Comme Éric Delteil, mais aussi Jeanne Lamazère-Destugue et Nicolas Cresson, Benjamin Moutet entend œuvrer dès le début du mandat à la rénovation énergétique des bâtiments municipaux afin qu'ils puissent supporter les températures extrêmes. « Je souhaite que l'on porte un souci sur l'eau qui sera un enjeu. Si l'on récupère l'eau de pluie pour la stocker, on pourrait imaginer de la brumiser dans la ville lors des canicules », lance-t-il.

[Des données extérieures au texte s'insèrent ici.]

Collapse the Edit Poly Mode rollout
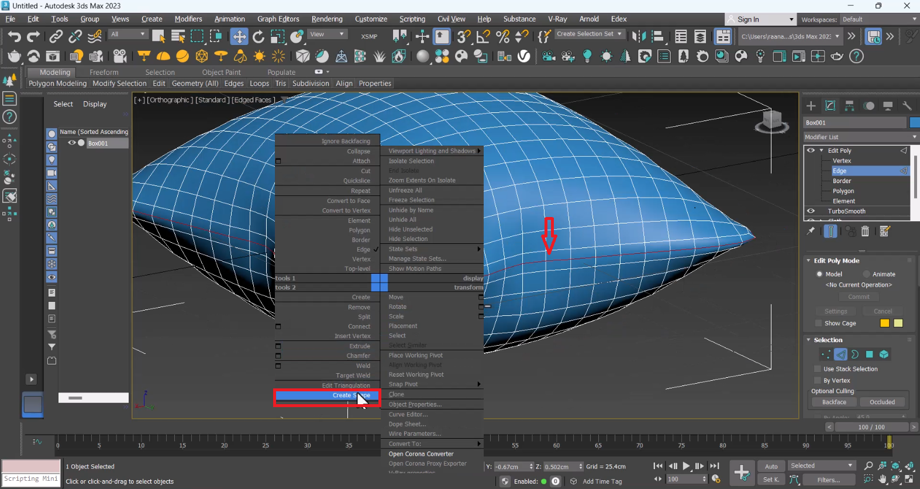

Au bord du gave, le futur bâtiment destiné au club de kayak doit, pour Benjamin Moutet, servir à tous, notamment l'été. Le candidat envisage le camping municipal à proximité. « Il y a du foncier à acheter et le nouveau PLUi le permet », assure-t-il. Enfin, pour que le cœur de ville soit propice au farniente sur des places ombragées et des zones enherbées, « il faut que les camions de transit aient été détournés », note Benjamin Moutet. Le candidat entend jouer d'influence pour que les poids lourds empruntent le futur échangeur de la Virginie et que le barreau centre soit enfin réalisé. « Il faut faire de la politique au sens noble, c'est-à-dire travailler, convaincre, respecter et agir ensemble dans l'intérêt général », confie-t-il.

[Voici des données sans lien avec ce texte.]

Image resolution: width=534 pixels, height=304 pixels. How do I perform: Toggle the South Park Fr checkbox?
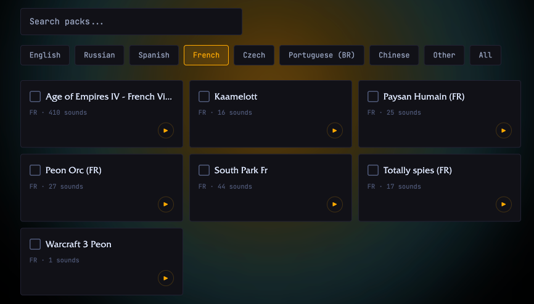tap(204, 170)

Énergie et éducation : des approches complémentaires
Enfin, Nicolas Cresson, comme Jeanne Lamazère-Destugue, prévoit d'installer des panneaux photovoltaïques sur les bâtiments municipaux où c'est possible. L'opportunité d'une énergie gratuite qui permette de climatiser des bâtiments. Le candidat d'extrême droite pointe la place du Foirail comme espace à rénover et à verdir avec arbres et parterres de fleurs. « Je regrette que la récente rénovation de la rue d'Albret, à côté de la mairie, n'accueille pas davantage d'arbres. Tout a été bétonné », lance Nicolas Cresson qui veut sans doute évoquer la rue des Jacobins.
Pour la gestion de la crise, le trentenaire s'en remet aux directives de l'ARS et imagine des distributions d'eau potable, l'adaptation des horaires des services municipaux « à la portugaise ». « Il faudra rééduquer la population à des gestes basiques comme ouvrir ses fenêtres la nuit et les fermer le jour. La mairie aura à accompagner en diffusant les bonnes informations », estime Nicolas Cresson. Un nouveau scénario de crise sera présenté demain, mettant à l'épreuve la capacité des candidats à anticiper d'autres défis locaux et nationaux.